A California Uber driver has been charged with raping, assaulting, and robbing four women on separate occasions while driving them home.
According to the Associated Press, 39-year-old Alfonso Alarcon-Nunez either picked up the women using the Uber app or by “pretending” to be the ride-sharing cars they had ordered, then allegedly drove them to their homes, assaulted them, and stole their personal property, such as cellphones, computers, and jewelry. Alarcon-Nunez, an undocumented immigrant from Mexico, faces 10 criminal charges.
The assaults and robberies Alarcon-Nunez has been charged for took place over the course of four weeks, starting in mid-December, in San Luis Obispo, California, according to officials. The women were between the ages 19 and 22, and three of the survivors were reportedly incapacitated at the time of the attacks.
Alarcon-Nunez had used the money-sending and receiving app Venmo to disguise his identity and Uber records, officials said, using the name “Bruno Diaz” and username “Brush Bat” on his Venmo and Uber accounts. Using DNA evidence, detectives determined Alarcon-Nunez was behind the assaults and arrested him on Jan. 17, District Attorney Dan Dow said at a press conference. Detectives are still in the process of finding additional victims and possible eye-witnesses.

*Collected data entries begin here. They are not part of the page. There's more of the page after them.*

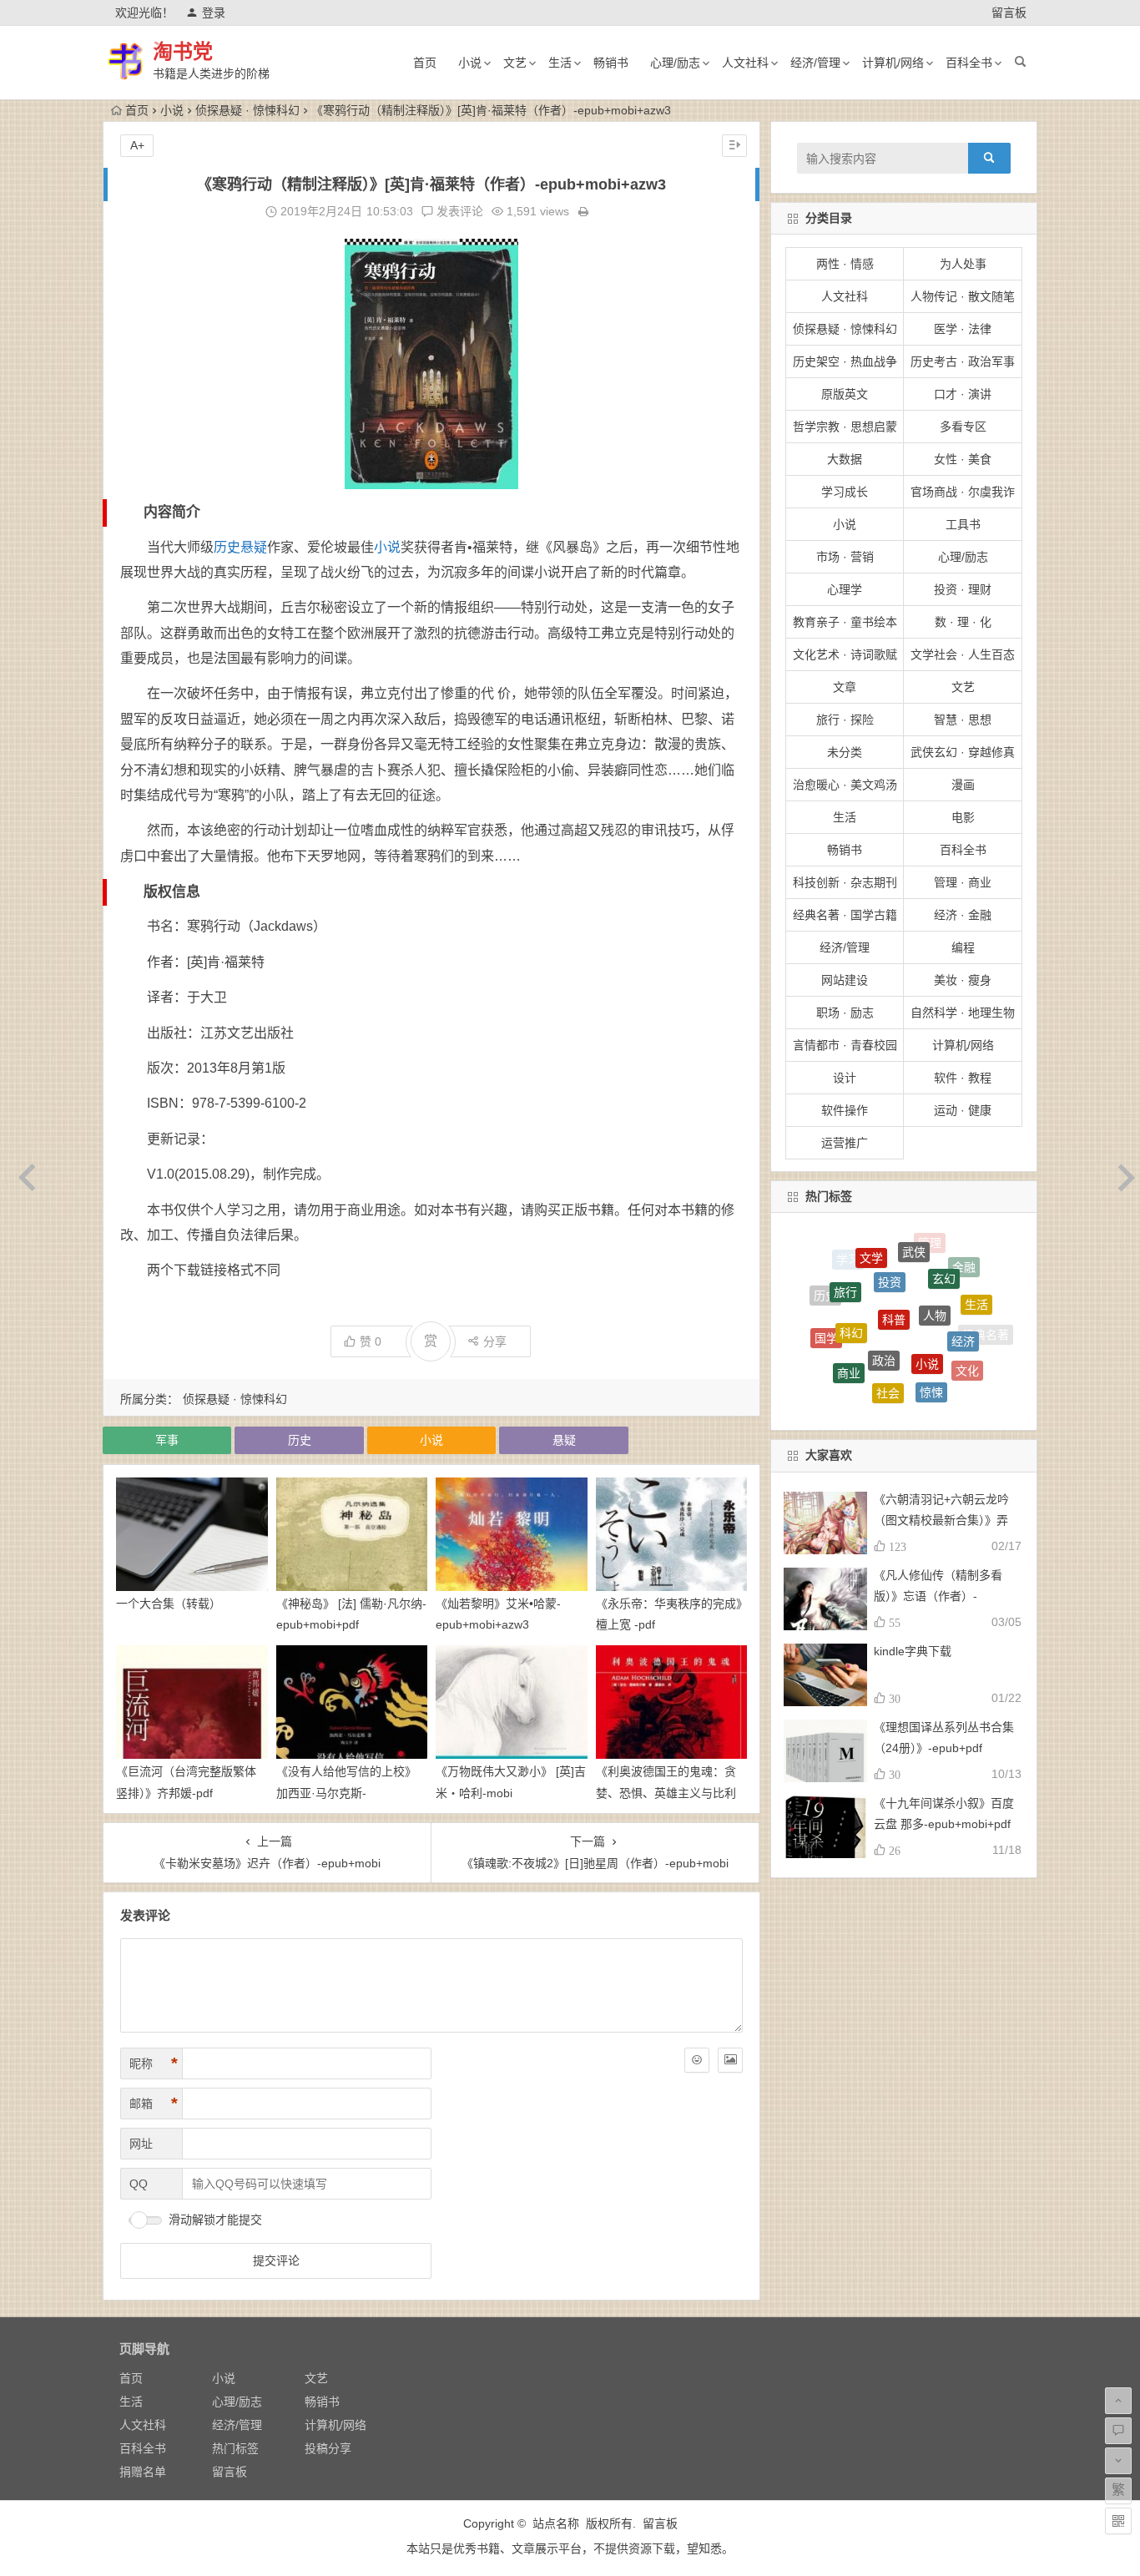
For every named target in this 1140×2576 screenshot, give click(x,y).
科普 (893, 1254)
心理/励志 (675, 62)
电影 (963, 817)
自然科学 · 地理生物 (962, 1012)
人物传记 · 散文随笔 (962, 296)
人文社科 (745, 62)
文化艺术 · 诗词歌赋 (845, 654)
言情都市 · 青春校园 (845, 1045)
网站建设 (844, 980)
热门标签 (235, 2448)
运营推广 (844, 1142)
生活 (560, 62)
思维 (896, 1400)
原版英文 (844, 394)
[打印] (583, 211)
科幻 (851, 1277)
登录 (213, 12)
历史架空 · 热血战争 (845, 361)
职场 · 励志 (845, 1012)
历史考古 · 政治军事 (962, 361)
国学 (826, 1310)
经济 (963, 1289)
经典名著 (985, 1325)
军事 (167, 1440)
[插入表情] (696, 2060)
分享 (495, 1341)
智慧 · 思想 (962, 719)
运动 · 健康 (962, 1110)
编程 (963, 947)
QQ (138, 2183)
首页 (424, 62)
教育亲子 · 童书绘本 (845, 622)
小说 (470, 62)
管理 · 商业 (962, 882)
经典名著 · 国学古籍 (845, 915)
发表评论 (458, 211)
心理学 (844, 589)
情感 (904, 1374)
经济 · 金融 (962, 915)
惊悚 (931, 1336)
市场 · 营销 (845, 556)
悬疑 (253, 547)
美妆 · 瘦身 (962, 980)
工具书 (963, 524)
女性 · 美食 (962, 459)
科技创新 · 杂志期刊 (845, 882)
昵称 (153, 2063)
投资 (889, 1240)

Officials said Alarcon-Nunez wasn’t actively driving for Uber during all of the crimes, sometimes cutting in front of cars to pick up women who thought they were getting into the car they had ordered. According to AP, Alarcon-Nunez entered the U.S. again after voluntarily deporting from New Mexico in 2005, and has had a driver’s license since 2015—in California, undocumented immigrants can obtain drivers licenses with eligible proof of identification and residency.
Dow told reporters that Alarcon-Nunez’s immigration status will not have an effect on the prosecution. Alarcon-Nunez has pleaded not guilty to all charges and is being held in San Luis Obispo County Jail on $1.47 million bail. His next court date is scheduled for Jan. 29.